This low FODMAP pesto is both garlic free and delicious – yes it’s possible to be both! It’s also quick to whip up in 5 minutes in a high-powered blender or food processor – you can’t beat the convenience! I love to serve this no-garlic pesto as a sauce with all kinds of different low FODMAP foods, and it even freezes well to use at a later time. I personally like to use it as a Low FODMAP pasta sauce!
Building Up Your ‘FODMAP Basics’
When following the low FODMAP diet, it’s a great idea to make batches of some key FODMAP basics. This can really make your life easier. It is especially helpful to have alternatives for sauces, spice blends, and seasonings that commonly contain high FODMAP ingredients. Add this low FODMAP pesto to your FODMAP friendly arsenal alongside garlic-infused oil, taco seasoning, low FODMAP tomato sauce, and delicious dips like low FODMAP tzatziki and low FODMAP hummus.
Is store bought pesto low FODMAP?
When I think of pesto, I immediately think of two things – basil and garlic. Almost every store bought pesto product will contain both. Garlic in particular can be a problem for those who follow a low FODMAP diet as it contains fructans, a type of FODMAP that commonly contributes to bloating, gas, abdominal pain, and/or bowel changes in those with IBS. As a gut health dietitian, I’ve had several patients tell me how difficult it is to find a garlic-free pesto – which is why I decided to make one!
Is basil Low FODMAP?
Yes, although garlic isn’t FODMAP friendly, basil is low FODMAP. There is 3/4 cup of basil in this recipe, but you could easily add extra if you want a more herbaceous flavour.

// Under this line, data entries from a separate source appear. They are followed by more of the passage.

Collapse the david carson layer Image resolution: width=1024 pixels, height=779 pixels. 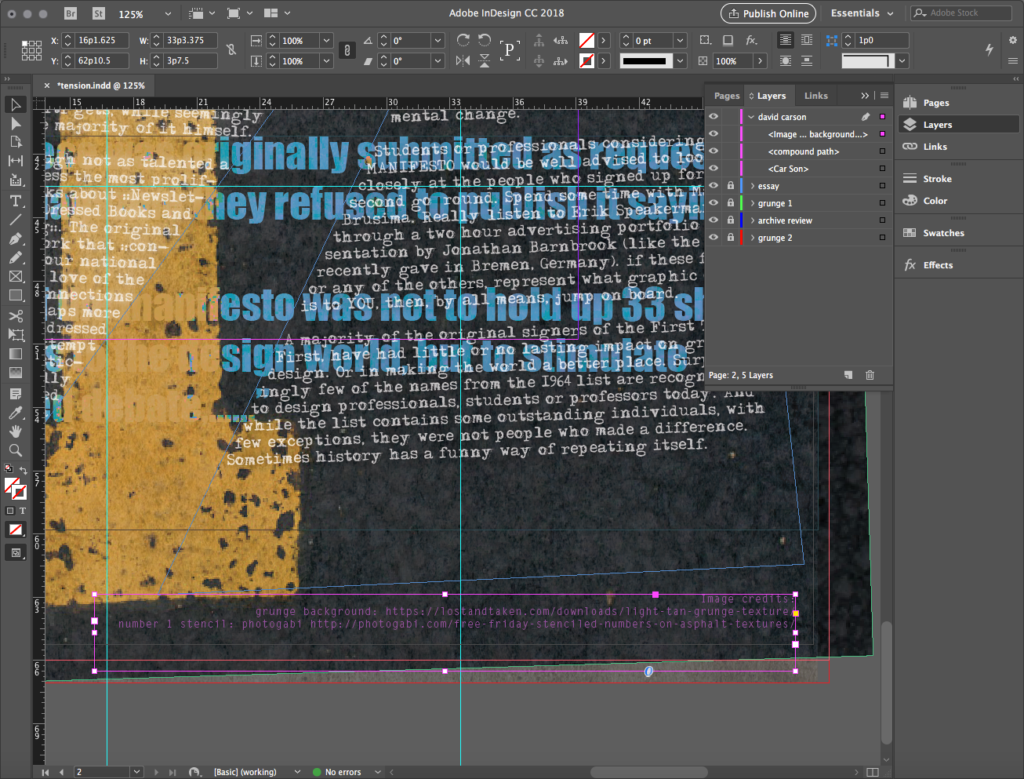coord(751,117)
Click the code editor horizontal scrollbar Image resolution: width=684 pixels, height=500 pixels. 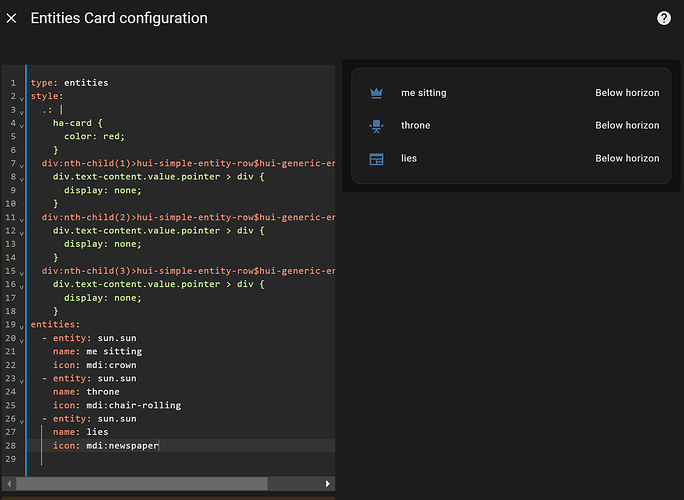click(x=140, y=484)
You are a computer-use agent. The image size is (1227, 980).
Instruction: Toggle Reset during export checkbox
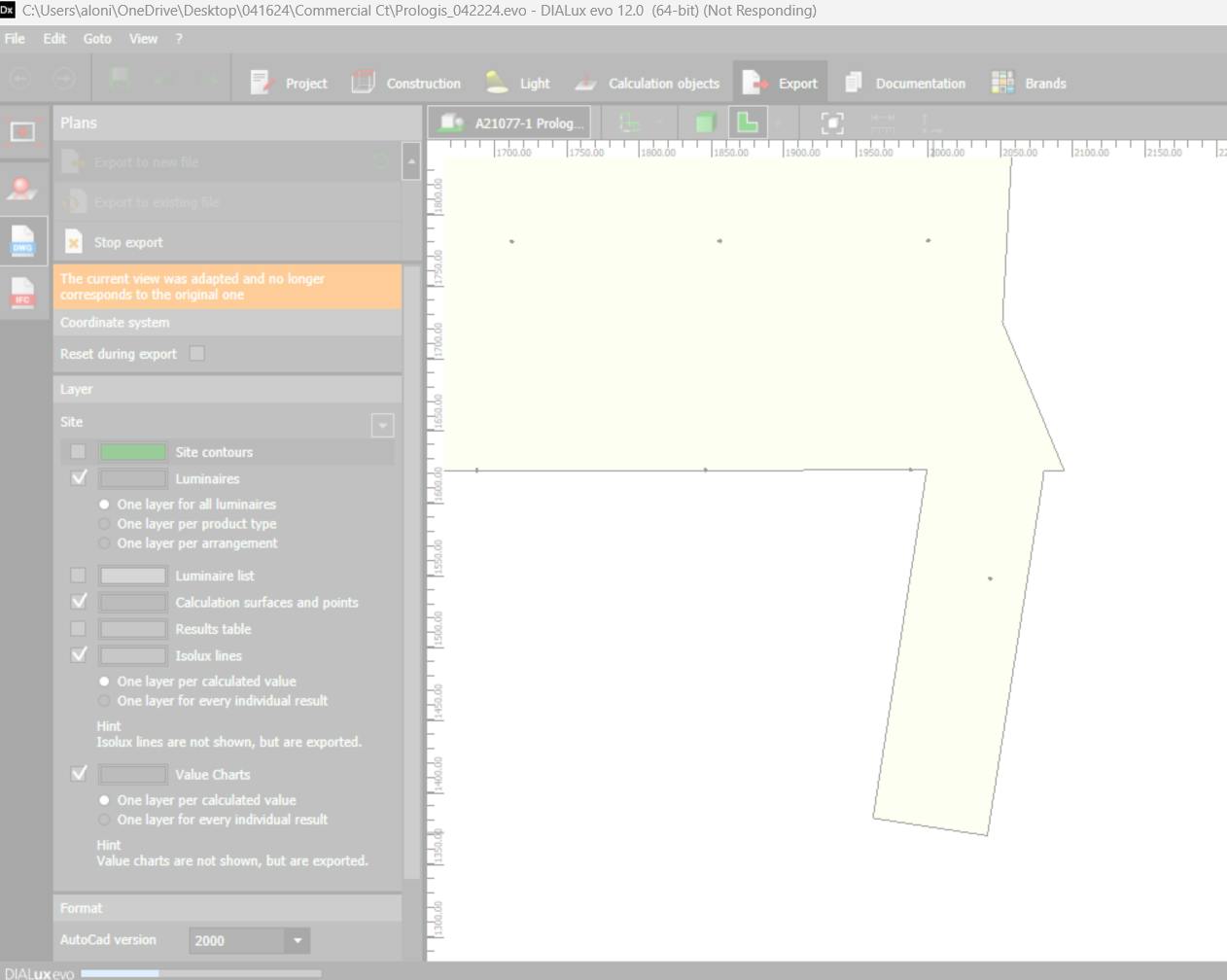coord(197,354)
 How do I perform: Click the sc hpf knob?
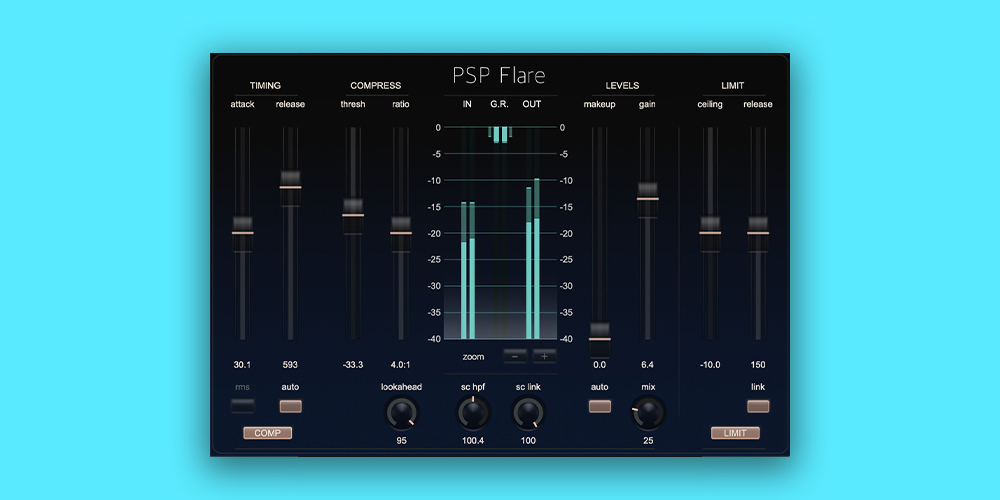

Can you make pesto without basil?
While pesto is traditionally made from basil, it can be made with other fresh herbs as well. This recipe would also be excellent with parsley, cilantro, tarragon, or even dill. I love dill everything, so that last one sounds amazing!
Is olive oil low FODMAP?
Since cooking oils don’t contain carbohydrates, the won’t contain FODMAPs (specific types of fermentable carbohydrates). This means that olive oil, along with others like canola oil, sunflower oil, and avocado oil are fine to consume on a low FODMAP diet.
Can you make pesto without nuts?
Absolutely! Most pesto recipes utilize either pine nuts or walnuts for pesto’s signature nuttiness. However, you can omit walnuts from this recipe and instead use pumpkin seeds or sunflower seeds. For a smoother pesto, you could also omit nuts & seeds completely. I would suggest adding a few extra tablespoons of parmesan if you do decide to skip nuts or seeds.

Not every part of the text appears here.